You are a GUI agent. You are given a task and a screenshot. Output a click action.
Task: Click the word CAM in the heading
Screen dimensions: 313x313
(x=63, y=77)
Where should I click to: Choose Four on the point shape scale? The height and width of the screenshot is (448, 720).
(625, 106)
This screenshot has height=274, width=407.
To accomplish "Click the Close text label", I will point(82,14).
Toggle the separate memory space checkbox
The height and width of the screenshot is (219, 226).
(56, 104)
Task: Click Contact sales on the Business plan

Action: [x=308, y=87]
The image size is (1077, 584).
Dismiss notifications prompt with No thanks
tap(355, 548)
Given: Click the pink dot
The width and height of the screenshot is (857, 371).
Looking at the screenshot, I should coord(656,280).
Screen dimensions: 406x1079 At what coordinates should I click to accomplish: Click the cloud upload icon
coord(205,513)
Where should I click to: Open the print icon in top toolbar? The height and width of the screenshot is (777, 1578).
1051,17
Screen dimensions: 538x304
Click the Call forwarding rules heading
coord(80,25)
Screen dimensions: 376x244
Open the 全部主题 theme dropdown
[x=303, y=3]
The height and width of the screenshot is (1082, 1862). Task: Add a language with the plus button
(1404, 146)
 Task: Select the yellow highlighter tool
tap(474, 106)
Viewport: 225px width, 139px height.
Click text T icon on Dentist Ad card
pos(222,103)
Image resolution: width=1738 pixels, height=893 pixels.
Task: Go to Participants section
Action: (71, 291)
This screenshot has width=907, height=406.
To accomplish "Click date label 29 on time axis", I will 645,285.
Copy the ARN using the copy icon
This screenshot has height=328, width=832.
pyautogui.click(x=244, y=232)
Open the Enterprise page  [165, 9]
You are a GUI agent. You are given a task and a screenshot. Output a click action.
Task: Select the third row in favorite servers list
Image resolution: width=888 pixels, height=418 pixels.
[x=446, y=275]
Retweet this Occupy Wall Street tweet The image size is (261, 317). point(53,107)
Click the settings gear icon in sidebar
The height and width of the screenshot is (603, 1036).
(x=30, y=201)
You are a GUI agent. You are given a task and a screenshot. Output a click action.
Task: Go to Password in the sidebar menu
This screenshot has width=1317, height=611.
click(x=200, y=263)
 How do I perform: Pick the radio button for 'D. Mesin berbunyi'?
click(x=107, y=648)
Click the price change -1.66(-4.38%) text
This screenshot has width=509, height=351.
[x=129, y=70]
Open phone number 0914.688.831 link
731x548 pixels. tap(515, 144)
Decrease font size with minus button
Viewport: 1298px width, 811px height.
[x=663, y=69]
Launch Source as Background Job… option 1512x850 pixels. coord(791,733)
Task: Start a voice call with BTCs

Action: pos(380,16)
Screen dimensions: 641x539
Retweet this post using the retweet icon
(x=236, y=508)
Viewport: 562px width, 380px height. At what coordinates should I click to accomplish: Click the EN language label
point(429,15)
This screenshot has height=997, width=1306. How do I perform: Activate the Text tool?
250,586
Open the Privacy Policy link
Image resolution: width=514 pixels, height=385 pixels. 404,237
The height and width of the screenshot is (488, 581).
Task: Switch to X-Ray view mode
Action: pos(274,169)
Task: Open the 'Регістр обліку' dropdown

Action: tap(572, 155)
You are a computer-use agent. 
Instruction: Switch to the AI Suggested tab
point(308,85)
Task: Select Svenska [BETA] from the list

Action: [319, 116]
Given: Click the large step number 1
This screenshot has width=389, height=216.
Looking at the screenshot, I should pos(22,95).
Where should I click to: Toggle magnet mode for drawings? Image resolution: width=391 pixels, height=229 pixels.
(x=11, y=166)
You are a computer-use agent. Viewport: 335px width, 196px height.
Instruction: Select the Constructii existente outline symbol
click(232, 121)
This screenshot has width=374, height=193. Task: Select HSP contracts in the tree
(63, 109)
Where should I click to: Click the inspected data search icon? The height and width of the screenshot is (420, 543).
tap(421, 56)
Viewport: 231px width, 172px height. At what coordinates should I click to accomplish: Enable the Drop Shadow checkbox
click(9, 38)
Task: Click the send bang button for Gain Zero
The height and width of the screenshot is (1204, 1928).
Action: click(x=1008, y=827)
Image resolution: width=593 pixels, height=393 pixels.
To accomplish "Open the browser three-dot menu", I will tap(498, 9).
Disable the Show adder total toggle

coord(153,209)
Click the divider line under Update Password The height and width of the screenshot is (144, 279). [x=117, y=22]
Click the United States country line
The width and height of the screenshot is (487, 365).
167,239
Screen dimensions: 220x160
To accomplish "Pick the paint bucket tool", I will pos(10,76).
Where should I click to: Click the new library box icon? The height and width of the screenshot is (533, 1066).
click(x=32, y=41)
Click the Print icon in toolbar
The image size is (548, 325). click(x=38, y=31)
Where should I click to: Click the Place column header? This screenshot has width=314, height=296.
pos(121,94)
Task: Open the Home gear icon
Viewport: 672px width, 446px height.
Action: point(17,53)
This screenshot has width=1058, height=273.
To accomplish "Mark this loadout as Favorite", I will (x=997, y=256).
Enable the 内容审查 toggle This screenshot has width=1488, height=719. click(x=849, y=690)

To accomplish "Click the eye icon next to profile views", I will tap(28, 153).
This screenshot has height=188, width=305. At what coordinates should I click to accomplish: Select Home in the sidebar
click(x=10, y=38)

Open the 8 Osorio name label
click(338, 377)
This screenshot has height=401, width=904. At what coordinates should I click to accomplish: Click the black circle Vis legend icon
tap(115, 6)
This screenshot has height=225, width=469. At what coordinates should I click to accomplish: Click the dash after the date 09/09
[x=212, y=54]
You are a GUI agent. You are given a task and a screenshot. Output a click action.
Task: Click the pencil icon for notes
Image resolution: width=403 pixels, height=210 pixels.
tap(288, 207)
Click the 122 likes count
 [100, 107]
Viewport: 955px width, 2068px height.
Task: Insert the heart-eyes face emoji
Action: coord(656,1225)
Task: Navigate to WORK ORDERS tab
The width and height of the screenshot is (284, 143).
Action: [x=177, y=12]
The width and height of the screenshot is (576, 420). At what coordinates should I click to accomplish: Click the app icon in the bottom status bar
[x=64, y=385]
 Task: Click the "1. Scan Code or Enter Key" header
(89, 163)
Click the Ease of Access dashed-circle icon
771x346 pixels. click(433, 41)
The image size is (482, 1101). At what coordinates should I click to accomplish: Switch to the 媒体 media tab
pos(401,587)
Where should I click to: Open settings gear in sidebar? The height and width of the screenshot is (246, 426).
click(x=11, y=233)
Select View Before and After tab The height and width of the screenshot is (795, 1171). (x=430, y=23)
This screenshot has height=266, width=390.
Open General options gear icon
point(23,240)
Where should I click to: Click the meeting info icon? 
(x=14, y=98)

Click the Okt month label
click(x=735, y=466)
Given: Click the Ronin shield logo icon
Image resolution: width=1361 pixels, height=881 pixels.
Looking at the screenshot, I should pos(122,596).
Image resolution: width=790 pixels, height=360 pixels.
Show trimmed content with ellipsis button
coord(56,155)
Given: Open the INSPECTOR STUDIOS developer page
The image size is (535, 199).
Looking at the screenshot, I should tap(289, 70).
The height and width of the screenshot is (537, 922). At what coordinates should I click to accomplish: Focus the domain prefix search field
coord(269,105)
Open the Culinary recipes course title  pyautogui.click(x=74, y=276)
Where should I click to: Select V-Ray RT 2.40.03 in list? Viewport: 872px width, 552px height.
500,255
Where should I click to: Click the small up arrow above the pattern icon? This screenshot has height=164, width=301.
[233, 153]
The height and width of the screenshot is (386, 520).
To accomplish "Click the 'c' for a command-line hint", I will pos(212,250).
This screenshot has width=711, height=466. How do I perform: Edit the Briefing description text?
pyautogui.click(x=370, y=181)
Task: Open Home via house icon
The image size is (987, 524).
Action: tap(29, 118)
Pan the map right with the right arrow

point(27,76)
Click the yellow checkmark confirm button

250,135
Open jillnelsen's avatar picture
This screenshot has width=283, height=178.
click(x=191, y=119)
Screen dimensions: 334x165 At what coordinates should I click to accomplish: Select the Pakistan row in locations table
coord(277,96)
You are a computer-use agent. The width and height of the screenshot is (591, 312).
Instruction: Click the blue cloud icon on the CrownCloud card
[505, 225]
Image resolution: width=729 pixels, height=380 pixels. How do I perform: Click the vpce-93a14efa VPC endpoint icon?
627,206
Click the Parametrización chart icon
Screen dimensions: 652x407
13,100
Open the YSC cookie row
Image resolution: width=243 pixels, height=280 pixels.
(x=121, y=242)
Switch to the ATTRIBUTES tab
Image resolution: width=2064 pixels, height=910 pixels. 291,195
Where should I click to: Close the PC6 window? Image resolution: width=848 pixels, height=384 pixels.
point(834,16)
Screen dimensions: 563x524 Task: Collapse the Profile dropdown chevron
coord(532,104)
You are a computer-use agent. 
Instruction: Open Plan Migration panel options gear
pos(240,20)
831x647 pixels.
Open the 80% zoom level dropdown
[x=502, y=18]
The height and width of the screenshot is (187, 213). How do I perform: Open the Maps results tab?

Prompt: Restate word for word the lines running from the line that holds "Screen dimensions: 652x407" to the final line of the entries.

Response to this task:
Screen dimensions: 652x407
13,100
Open the YSC cookie row
Image resolution: width=243 pixels, height=280 pixels.
(x=121, y=242)
Switch to the ATTRIBUTES tab
Image resolution: width=2064 pixels, height=910 pixels. 291,195
Where should I click to: Close the PC6 window? Image resolution: width=848 pixels, height=384 pixels.
point(834,16)
Screen dimensions: 563x524 Task: Collapse the Profile dropdown chevron
coord(532,104)
You are a computer-use agent. 
Instruction: Open Plan Migration panel options gear
pos(240,20)
831x647 pixels.
Open the 80% zoom level dropdown
[x=502, y=18]
The height and width of the screenshot is (187, 213). How do I perform: Open the Maps results tab?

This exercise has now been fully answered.